:: Exercise directions ::
Only the lines that include "computer" should be copied from the data below.

:: Material for the task ::
--------------------
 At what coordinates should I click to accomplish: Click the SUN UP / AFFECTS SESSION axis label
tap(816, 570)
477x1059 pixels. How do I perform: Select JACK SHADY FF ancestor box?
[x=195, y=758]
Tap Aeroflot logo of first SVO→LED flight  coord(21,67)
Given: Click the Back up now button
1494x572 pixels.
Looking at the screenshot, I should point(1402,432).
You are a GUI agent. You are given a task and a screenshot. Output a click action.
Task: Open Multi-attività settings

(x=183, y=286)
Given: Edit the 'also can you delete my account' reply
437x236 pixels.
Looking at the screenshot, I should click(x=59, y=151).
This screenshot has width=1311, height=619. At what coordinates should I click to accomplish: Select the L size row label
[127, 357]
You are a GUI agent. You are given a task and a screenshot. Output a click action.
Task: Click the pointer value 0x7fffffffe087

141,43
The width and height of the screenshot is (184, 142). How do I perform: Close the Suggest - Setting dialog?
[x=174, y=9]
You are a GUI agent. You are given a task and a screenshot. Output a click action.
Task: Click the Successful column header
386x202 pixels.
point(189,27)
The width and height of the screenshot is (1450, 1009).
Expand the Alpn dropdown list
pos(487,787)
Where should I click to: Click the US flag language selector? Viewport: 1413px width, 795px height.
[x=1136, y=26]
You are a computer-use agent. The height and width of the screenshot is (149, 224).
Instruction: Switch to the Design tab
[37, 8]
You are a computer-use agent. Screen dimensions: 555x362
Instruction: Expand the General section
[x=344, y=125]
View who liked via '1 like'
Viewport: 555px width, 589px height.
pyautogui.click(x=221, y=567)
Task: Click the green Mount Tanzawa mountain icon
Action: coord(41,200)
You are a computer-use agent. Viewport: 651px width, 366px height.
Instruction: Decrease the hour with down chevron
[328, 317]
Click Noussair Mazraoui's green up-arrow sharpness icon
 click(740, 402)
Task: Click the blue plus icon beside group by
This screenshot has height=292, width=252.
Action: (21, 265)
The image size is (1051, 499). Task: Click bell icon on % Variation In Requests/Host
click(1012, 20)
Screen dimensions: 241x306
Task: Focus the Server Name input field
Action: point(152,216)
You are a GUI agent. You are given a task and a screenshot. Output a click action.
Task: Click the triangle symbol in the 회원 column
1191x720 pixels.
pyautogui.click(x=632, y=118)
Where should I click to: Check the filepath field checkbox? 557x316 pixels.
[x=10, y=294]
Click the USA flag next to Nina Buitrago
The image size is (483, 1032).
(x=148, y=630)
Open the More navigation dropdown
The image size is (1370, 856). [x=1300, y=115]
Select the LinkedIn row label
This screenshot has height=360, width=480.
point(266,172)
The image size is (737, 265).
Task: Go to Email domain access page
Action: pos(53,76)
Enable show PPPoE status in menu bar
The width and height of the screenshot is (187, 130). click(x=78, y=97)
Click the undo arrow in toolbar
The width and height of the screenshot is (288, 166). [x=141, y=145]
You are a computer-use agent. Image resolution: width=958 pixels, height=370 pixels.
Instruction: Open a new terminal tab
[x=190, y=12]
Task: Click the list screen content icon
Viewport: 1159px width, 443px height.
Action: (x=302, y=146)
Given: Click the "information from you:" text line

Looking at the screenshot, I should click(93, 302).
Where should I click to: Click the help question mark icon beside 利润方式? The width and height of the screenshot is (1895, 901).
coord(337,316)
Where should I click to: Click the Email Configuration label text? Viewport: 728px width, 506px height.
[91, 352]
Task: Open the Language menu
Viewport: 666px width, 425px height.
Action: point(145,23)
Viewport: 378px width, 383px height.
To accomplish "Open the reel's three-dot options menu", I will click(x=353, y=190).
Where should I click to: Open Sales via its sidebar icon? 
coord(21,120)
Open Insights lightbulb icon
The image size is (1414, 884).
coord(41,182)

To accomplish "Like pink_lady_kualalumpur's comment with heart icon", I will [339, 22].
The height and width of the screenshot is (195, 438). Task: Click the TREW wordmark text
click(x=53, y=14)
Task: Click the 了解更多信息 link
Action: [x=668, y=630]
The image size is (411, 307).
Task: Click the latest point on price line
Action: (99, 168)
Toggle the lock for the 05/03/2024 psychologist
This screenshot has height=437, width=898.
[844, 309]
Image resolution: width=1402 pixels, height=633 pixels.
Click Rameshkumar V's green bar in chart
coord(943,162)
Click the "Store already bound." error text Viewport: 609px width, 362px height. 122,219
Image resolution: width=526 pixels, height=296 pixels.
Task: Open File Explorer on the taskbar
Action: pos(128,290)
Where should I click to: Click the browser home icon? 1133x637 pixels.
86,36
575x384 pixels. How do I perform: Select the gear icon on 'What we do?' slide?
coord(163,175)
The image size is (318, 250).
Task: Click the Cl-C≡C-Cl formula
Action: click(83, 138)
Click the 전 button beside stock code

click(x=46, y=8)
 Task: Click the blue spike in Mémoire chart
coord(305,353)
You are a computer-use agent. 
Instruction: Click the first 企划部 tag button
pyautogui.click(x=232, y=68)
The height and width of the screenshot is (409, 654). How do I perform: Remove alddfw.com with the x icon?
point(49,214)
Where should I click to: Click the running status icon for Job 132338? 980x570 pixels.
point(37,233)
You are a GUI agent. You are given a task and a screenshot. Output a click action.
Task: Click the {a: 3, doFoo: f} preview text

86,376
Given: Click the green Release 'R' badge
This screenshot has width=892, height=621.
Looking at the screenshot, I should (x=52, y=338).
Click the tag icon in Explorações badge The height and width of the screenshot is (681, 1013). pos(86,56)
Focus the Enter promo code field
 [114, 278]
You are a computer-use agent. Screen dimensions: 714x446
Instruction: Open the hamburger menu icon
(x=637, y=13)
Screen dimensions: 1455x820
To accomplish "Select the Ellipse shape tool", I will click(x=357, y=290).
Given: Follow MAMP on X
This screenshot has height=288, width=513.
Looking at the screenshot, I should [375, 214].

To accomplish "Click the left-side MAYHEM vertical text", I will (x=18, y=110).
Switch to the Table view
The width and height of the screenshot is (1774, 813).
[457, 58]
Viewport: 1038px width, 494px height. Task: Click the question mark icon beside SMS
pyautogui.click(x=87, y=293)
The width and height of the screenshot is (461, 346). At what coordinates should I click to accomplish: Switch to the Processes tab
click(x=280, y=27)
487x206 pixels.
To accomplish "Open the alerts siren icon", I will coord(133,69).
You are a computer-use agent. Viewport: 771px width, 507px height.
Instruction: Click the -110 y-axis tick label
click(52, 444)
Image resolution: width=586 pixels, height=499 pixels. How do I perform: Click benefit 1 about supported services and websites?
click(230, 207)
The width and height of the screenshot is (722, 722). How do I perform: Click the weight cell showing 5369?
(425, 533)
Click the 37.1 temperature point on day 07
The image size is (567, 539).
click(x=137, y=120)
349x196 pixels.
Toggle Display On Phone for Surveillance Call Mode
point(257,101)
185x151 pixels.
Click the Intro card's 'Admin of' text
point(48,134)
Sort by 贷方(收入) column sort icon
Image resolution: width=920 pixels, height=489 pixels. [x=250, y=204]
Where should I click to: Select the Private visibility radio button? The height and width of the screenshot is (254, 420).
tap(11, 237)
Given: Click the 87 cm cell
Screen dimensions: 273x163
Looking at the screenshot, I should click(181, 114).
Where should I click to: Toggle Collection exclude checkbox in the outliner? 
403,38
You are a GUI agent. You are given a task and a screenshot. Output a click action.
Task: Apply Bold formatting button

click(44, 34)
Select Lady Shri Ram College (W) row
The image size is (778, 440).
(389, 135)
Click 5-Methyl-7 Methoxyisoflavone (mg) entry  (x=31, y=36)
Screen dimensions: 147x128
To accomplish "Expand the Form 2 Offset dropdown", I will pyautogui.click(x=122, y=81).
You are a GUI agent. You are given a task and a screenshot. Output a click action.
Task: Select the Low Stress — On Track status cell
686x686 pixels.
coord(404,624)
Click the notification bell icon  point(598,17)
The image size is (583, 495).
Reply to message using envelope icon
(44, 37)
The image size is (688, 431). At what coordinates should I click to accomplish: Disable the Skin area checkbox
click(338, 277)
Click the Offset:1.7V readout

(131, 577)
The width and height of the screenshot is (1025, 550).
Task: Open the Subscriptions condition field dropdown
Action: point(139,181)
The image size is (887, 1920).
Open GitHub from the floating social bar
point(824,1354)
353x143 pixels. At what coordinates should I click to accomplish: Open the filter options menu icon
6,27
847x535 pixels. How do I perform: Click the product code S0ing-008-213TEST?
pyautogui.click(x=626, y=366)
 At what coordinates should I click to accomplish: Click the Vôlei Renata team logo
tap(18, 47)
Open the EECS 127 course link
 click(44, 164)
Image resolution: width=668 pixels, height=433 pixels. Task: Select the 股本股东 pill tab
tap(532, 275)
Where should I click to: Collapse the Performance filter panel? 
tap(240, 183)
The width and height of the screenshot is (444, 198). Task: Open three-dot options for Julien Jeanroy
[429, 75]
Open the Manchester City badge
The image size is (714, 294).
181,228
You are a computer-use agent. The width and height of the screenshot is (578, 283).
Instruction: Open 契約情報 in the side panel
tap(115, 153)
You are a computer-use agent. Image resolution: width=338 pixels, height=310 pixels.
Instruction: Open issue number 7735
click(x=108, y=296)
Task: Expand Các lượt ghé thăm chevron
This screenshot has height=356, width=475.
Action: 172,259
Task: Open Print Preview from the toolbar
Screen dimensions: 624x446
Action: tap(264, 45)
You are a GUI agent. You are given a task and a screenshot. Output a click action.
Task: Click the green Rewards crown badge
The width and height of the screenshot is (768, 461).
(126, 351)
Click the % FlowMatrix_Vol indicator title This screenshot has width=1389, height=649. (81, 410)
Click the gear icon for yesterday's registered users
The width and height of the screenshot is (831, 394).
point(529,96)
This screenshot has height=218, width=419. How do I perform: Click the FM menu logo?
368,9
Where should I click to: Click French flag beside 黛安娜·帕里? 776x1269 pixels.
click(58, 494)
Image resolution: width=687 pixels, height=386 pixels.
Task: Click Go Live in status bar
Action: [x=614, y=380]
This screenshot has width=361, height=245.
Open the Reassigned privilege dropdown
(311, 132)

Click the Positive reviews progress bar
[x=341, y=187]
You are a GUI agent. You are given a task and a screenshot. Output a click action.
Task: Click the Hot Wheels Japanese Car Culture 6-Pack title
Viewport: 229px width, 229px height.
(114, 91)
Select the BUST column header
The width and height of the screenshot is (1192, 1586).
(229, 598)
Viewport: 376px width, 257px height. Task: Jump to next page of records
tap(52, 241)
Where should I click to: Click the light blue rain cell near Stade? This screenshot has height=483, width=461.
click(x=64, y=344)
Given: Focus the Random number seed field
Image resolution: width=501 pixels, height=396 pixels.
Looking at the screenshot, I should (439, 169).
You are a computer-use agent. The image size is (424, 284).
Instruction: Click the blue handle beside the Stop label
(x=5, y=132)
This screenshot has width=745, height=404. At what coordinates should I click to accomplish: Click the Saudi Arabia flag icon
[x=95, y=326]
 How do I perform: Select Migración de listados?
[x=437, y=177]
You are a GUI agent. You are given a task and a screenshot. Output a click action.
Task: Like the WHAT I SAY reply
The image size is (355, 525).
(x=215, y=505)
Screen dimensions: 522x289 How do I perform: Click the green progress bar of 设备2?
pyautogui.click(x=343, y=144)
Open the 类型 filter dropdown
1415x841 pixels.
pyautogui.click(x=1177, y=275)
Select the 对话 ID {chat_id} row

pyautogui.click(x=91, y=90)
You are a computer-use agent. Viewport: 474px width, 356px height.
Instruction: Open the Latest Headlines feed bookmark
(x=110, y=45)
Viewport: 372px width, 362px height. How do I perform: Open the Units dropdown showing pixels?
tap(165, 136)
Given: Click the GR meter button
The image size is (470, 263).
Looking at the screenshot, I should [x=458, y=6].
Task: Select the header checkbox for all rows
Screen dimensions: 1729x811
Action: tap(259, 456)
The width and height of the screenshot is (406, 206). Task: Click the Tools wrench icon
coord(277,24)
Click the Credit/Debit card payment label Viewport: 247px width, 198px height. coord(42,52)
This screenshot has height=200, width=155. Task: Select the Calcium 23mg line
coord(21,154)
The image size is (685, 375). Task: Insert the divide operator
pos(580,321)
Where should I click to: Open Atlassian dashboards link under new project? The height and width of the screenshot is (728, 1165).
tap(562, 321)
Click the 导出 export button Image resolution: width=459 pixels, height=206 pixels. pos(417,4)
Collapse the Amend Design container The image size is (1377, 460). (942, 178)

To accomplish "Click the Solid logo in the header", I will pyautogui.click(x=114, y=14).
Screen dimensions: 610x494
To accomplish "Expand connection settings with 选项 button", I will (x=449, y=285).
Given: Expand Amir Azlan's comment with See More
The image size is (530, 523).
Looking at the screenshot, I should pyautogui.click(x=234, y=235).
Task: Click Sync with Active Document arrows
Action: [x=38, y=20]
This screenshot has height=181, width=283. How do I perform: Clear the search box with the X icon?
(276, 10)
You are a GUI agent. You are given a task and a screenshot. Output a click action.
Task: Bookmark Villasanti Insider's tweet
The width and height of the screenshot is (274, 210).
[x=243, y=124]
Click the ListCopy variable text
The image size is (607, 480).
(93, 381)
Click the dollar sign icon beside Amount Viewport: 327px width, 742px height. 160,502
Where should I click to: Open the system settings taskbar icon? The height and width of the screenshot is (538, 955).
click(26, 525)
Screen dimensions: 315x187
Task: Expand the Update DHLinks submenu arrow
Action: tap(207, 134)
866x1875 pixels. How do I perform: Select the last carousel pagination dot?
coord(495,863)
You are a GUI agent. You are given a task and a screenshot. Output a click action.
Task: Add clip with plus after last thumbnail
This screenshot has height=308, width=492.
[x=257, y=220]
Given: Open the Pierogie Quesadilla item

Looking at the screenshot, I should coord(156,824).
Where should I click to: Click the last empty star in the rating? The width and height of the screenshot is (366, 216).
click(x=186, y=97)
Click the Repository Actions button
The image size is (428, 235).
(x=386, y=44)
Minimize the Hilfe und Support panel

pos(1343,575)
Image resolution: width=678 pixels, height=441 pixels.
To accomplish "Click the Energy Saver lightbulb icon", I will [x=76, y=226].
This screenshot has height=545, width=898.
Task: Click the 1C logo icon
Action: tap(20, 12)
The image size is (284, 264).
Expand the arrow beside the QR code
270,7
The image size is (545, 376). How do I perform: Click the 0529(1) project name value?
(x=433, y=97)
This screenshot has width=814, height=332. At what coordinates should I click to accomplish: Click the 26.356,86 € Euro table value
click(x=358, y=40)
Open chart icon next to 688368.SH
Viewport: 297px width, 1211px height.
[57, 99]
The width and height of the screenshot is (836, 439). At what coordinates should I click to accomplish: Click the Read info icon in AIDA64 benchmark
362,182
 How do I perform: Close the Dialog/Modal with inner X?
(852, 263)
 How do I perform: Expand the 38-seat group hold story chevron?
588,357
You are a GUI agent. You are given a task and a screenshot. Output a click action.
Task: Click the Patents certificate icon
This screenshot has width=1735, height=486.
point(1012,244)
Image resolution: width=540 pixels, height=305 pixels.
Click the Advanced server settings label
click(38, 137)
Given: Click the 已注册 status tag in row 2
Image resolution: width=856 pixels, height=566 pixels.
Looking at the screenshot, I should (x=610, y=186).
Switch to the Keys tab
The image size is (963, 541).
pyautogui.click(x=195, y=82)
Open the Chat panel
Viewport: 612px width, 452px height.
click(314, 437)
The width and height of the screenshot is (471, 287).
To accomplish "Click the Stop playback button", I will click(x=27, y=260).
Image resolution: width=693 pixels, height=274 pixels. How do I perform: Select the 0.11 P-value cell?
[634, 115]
--------------------
:: Reply ::
You are a computer-use agent. The height and width of the screenshot is (149, 224).
You are a computer-use agent. Screen dimensions: 555x362
You are a computer-use agent. Viewport: 651px width, 366px height.
You are a computer-use agent. Image resolution: width=958 pixels, height=370 pixels.
You are a computer-use agent. 
You are a computer-use agent. Screen dimensions: 714x446
You are a computer-use agent. Viewport: 771px width, 507px height.
You are a computer-use agent. The width and height of the screenshot is (578, 283).
You are a computer-use agent. Image resolution: width=338 pixels, height=310 pixels.
You are a computer-use agent. The image size is (424, 284).
You are a computer-use agent. Viewport: 474px width, 356px height.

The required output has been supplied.